Mimnermus (England): "Out of the charnel-vault of Kingcraft and Priestcraft, Rousseau and the other great French Freethinkers saw in vision the ideal society of the future. Of this new evangel Paine was the prophet and Shelley was the poet.... In the 'Rights of Man' and the 'Age of Reason,' no less than in the 'Revolt of Islam' and 'Prometheus Unbound,' the expression glows with the solemn and majestic inspiration of prophecy."

John M. Robertson, M. P.: "The enduring popularity of the chief works of Thomas Paine is not the least remarkable fact in the history of opinion. It is given to few controversial writers to keep a large audience during a hundred years."

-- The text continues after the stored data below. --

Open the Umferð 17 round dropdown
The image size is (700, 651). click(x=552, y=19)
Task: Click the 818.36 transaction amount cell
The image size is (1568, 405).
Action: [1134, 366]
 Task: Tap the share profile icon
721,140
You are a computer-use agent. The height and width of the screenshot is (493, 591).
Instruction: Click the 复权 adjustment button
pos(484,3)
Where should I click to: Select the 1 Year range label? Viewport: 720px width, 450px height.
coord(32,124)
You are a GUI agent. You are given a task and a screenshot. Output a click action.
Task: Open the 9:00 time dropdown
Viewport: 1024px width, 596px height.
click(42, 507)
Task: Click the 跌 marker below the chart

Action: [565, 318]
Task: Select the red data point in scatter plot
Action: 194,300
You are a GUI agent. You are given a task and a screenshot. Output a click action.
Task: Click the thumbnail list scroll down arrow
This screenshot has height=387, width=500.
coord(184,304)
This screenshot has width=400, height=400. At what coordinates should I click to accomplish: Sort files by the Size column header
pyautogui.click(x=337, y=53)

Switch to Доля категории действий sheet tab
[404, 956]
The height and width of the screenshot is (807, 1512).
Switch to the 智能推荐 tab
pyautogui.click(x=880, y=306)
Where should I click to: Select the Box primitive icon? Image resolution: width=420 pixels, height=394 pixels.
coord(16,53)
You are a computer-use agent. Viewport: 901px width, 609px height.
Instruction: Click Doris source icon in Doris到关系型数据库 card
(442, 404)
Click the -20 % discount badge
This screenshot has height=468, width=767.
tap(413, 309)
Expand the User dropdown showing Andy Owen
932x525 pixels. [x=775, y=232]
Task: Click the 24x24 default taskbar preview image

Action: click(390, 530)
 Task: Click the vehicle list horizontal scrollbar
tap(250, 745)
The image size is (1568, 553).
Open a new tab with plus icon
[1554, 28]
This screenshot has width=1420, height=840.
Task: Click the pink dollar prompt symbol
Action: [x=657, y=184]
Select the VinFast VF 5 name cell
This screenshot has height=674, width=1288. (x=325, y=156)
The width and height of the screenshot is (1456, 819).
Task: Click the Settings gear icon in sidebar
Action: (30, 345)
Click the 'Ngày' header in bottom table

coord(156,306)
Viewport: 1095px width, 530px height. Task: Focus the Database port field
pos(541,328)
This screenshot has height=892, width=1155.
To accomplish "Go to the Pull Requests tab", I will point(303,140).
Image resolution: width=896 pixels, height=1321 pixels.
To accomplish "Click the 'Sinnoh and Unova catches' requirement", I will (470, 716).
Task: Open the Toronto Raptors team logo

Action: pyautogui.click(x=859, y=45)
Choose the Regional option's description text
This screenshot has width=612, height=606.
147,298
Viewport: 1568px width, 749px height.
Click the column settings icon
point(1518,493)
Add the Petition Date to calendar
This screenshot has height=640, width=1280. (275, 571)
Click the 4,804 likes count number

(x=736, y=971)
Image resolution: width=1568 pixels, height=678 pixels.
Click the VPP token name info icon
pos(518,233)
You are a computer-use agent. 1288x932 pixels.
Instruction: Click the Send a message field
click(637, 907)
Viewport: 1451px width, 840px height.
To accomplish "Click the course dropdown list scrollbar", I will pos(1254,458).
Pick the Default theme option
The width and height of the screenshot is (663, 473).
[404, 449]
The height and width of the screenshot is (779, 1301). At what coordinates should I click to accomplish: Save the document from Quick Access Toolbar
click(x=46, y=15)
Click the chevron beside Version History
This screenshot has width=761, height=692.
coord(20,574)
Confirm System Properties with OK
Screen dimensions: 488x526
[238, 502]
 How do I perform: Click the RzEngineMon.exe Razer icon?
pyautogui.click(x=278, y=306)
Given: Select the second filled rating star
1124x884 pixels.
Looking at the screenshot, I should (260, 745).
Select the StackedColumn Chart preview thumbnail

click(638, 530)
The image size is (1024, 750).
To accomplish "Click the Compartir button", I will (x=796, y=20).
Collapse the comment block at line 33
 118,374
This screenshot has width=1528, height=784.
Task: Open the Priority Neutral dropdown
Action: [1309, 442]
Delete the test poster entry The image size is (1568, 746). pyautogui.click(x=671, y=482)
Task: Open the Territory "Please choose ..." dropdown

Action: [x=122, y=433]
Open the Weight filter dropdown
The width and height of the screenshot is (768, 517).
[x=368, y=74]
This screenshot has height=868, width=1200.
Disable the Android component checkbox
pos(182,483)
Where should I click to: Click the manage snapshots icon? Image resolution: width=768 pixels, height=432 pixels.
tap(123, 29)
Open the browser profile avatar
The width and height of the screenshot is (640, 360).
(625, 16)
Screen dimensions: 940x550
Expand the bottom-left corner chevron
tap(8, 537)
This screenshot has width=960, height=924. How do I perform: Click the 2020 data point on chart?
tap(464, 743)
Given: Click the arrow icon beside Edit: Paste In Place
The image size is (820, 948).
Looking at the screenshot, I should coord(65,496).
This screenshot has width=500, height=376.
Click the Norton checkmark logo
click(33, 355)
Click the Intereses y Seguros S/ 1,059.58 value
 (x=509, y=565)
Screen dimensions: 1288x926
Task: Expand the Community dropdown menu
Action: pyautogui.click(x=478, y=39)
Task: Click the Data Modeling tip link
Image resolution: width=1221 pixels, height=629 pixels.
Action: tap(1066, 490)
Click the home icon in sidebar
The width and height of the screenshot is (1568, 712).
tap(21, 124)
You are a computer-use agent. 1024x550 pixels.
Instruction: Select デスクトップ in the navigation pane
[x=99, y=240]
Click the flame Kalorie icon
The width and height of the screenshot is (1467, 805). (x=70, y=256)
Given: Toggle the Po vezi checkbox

"In Paine's public life there are three great tidal periods—the period when he was helping more than any other to make the Revolution in America; the period when, having come to Europe, after the American Revolution, he published the 'Rights of Man' and laid in England the foundations of a new democracy in the very teeth of the great reaction of which Burke was the prophet; and lastly, the period when, after his hopes from the French Revolution had substantially failed, and he expected death as his own meed, he wrote his 'Age of Reason,' significantly making his last blow the most deadly of all his strokes at the reign of tradition."